Dataset entries →
*****

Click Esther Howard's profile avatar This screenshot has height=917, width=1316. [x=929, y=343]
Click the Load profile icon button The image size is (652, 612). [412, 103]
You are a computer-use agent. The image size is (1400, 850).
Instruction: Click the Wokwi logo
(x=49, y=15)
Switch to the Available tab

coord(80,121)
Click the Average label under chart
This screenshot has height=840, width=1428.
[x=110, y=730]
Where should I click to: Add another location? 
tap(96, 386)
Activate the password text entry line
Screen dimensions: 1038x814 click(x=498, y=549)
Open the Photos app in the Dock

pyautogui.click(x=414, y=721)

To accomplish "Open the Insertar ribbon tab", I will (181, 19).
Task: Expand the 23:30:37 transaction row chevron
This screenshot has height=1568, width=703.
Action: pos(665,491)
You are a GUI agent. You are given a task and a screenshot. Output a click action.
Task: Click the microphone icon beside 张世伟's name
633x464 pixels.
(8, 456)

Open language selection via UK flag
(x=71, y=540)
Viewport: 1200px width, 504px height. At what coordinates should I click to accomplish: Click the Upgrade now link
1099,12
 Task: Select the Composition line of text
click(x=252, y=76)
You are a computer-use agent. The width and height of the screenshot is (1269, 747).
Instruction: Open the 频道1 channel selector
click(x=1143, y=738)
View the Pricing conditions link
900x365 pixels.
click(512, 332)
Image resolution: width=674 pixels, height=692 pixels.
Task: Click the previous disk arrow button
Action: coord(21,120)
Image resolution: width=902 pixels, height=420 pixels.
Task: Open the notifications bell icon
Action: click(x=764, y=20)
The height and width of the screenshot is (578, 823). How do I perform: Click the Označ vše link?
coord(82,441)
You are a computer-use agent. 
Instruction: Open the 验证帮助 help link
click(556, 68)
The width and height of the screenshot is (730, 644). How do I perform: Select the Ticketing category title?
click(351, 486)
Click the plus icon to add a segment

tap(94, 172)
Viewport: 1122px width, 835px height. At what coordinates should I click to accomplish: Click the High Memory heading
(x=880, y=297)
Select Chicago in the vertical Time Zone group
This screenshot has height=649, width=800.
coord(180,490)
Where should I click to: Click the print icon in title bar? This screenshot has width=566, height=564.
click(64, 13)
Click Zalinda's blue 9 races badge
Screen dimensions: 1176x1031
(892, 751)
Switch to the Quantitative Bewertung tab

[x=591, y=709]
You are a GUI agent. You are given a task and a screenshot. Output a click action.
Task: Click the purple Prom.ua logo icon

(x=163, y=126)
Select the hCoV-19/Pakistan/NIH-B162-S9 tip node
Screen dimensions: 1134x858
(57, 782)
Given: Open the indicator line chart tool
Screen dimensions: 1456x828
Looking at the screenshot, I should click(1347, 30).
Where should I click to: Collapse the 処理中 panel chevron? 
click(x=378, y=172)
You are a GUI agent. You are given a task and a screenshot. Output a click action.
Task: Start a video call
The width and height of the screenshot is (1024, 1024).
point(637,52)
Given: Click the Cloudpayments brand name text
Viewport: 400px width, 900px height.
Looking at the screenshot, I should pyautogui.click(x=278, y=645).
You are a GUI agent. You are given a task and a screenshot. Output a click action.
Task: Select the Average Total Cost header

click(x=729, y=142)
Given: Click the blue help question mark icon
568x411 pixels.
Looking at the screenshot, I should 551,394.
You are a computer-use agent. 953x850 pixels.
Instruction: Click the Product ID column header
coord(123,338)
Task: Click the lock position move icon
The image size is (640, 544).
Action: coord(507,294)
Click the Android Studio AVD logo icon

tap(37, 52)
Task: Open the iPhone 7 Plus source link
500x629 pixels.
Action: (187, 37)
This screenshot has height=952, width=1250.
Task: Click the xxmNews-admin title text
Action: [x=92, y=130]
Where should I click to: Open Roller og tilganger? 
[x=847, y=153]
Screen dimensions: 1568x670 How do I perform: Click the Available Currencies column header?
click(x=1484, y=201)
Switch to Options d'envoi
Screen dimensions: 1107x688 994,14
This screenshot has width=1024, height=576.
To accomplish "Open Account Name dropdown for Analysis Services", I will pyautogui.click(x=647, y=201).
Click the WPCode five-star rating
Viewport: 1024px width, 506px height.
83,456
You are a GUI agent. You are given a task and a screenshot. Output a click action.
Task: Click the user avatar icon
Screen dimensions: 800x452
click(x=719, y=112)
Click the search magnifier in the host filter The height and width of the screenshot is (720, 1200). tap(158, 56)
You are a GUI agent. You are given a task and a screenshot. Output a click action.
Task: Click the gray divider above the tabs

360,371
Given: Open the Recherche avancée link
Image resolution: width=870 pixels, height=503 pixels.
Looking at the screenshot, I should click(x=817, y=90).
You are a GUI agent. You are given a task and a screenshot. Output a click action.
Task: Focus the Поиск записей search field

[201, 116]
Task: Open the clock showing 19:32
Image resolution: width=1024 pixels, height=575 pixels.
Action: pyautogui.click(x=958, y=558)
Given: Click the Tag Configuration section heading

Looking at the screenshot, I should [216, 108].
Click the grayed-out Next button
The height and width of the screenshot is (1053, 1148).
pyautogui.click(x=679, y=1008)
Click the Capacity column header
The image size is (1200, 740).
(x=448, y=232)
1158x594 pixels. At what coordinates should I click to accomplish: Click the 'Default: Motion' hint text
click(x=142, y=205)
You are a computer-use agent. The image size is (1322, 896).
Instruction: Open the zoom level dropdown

*****

INSTRUCTIONS FOR THE TASK → Look through the entries. Copy out each line with "profile" in it.

EXERCISE RESPONSE →
Click Esther Howard's profile avatar This screenshot has height=917, width=1316. [x=929, y=343]
Click the Load profile icon button The image size is (652, 612). [412, 103]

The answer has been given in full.